The lack of communication between processes observed here can be explained considering that the response elicited in a process needs to cross the soma in order to reach the other process and influence its activity. Due to the weaker coupling strength between the soma and its neighboring compartments (see equations (S16) and (S17)), small amounts of Ca2+ and IP3 diffuse to/from the soma, restricting interaction between processes connected through it.

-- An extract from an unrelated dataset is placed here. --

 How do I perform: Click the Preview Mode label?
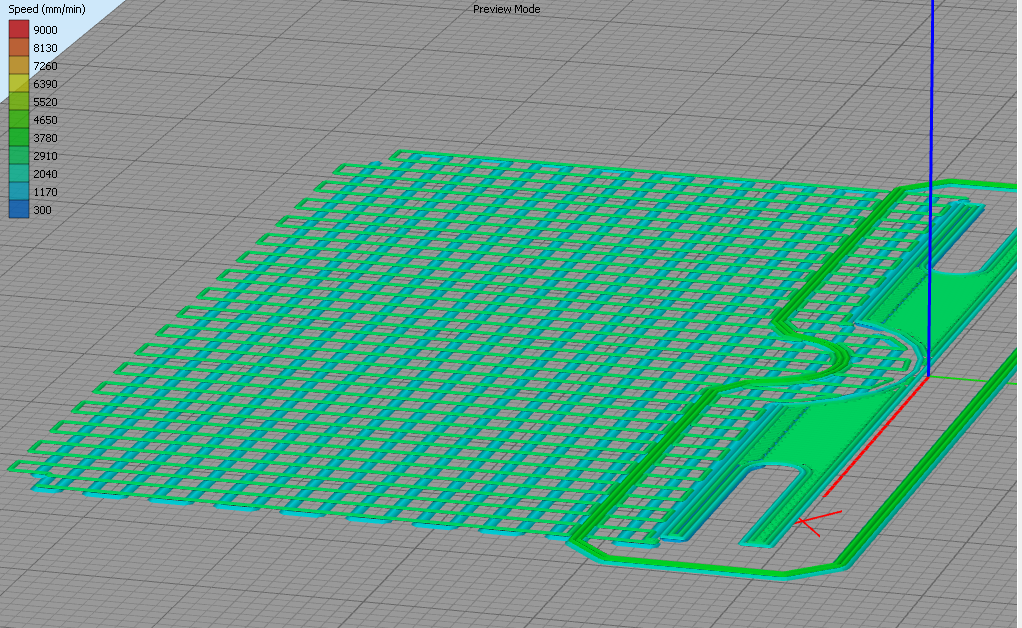click(506, 9)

Bifurcated-terminal morphology.

In all experiments with this morphology, the distal compartments of the upper secondary process (12, 13, 14) received a weak (1 Hz) glutamatergic input (more details of the stimulation protocol are given in S1 Text). Weak glutamatergic input (1 Hz) in the lower secondary process did not trigger Ca2+ signals in the upper secondary process (Fig 8A, bottom plot). On the other hand, weak dopaminergic stimulation (0.005 Hz) activated several compartments and even a distal one in the upper secondary process (Fig 8A, middle plot). The combination of the weal glutamatergic and dopaminergic inputs enhanced the dopamine-induced response, increasing the frequency of Ca2+ signals (Fig 8A, top plot). Similarly to the unipolar morphology, the glutamatergic stimulation delayed the response to dopamine in the proximal and somatic compartments in comparison to the condition with dopaminergic stimulation alone.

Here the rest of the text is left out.